▸ **What is needed**
Reproduce the records starting at the line that contains "Viewport: 1220px width, 609px height." and ending at the line that contains "(x=1224, y=31)", both lines included, keeping the requests as they are. Multiply every coordinate in the answers by 2.05 and round each result to a whole number, with halves rounded up.

(Recorded data)

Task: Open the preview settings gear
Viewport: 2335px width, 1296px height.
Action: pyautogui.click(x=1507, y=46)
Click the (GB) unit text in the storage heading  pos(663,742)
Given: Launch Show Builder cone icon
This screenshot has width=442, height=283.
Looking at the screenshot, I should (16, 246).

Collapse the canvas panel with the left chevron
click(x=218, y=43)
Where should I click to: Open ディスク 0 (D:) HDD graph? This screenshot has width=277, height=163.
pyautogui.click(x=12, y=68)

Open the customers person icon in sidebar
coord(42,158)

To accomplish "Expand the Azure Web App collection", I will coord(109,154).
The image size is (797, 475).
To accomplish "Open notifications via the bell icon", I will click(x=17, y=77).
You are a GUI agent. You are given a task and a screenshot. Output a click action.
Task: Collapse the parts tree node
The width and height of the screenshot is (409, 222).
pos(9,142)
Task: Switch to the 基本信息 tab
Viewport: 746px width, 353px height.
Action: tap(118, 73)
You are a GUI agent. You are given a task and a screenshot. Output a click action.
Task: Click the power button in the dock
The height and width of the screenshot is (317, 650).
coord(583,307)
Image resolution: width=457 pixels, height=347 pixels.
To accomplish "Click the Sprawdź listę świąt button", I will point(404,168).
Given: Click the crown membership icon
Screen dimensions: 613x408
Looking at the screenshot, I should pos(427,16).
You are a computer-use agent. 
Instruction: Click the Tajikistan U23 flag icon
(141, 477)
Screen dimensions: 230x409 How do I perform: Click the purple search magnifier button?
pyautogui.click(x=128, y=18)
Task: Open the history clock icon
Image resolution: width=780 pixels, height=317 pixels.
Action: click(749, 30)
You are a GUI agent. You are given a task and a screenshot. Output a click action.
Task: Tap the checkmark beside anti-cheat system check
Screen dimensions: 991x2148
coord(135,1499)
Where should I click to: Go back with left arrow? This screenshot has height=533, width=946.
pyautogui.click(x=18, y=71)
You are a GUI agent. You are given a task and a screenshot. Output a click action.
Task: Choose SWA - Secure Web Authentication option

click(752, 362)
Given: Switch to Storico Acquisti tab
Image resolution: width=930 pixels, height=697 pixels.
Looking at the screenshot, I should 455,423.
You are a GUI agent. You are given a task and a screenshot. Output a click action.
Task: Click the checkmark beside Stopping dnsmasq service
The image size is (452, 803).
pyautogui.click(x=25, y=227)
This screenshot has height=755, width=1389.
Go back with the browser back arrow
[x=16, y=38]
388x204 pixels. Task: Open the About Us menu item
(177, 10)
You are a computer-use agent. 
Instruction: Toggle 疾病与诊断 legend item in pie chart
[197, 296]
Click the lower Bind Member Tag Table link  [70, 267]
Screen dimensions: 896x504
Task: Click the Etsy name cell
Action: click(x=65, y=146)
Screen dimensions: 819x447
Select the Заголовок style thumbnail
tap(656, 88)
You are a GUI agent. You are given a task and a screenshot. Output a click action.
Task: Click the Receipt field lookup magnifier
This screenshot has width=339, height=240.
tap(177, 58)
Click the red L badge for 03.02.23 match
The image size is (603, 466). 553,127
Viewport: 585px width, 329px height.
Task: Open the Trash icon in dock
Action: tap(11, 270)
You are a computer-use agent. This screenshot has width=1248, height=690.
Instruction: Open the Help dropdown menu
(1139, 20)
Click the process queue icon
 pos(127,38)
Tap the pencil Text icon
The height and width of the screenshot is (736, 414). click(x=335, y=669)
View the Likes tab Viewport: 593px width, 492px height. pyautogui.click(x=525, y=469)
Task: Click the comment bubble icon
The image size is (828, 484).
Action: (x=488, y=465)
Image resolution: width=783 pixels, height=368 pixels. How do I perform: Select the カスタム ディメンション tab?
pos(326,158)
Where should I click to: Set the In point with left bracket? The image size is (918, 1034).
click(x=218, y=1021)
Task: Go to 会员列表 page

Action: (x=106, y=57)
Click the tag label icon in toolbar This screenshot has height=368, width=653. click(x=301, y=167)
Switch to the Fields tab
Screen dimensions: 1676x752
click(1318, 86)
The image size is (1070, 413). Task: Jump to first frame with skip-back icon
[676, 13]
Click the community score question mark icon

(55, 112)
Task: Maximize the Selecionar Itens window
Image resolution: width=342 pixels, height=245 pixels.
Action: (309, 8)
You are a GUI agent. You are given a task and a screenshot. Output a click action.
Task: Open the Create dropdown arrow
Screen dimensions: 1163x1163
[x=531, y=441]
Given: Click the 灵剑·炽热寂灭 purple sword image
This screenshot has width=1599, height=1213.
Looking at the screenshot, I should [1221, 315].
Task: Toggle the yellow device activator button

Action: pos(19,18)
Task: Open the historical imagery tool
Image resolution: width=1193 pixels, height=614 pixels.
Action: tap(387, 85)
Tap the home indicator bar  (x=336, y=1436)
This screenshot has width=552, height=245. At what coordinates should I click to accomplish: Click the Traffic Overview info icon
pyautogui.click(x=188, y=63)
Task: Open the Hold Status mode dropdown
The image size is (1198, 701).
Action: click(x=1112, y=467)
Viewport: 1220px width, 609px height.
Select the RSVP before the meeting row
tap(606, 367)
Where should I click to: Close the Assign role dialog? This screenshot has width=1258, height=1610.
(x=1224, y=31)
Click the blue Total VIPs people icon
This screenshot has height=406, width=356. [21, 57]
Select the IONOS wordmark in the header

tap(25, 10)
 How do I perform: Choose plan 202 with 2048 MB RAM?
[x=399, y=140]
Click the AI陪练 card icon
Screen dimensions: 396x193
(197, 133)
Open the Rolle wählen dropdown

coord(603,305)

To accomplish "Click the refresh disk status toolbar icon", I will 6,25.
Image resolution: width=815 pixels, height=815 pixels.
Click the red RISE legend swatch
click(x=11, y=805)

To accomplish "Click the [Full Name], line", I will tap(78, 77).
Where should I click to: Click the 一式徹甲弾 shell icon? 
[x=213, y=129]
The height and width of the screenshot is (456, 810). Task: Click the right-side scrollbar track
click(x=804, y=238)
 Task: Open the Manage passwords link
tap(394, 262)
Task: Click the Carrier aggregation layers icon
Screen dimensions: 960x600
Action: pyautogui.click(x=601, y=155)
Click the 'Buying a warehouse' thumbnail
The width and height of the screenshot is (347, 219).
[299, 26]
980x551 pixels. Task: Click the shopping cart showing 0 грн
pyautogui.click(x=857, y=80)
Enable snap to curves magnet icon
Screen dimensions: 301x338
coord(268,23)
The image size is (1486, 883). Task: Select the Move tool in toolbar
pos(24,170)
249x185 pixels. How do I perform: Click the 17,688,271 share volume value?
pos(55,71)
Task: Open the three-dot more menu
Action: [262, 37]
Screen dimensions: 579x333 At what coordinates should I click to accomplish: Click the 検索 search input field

▸ **Reply**
Viewport: 1220px width, 609px height.
Select the RSVP before the meeting row
tap(1242, 752)
Where should I click to: Close the Assign role dialog? This screenshot has width=1258, height=1610.
(x=2509, y=64)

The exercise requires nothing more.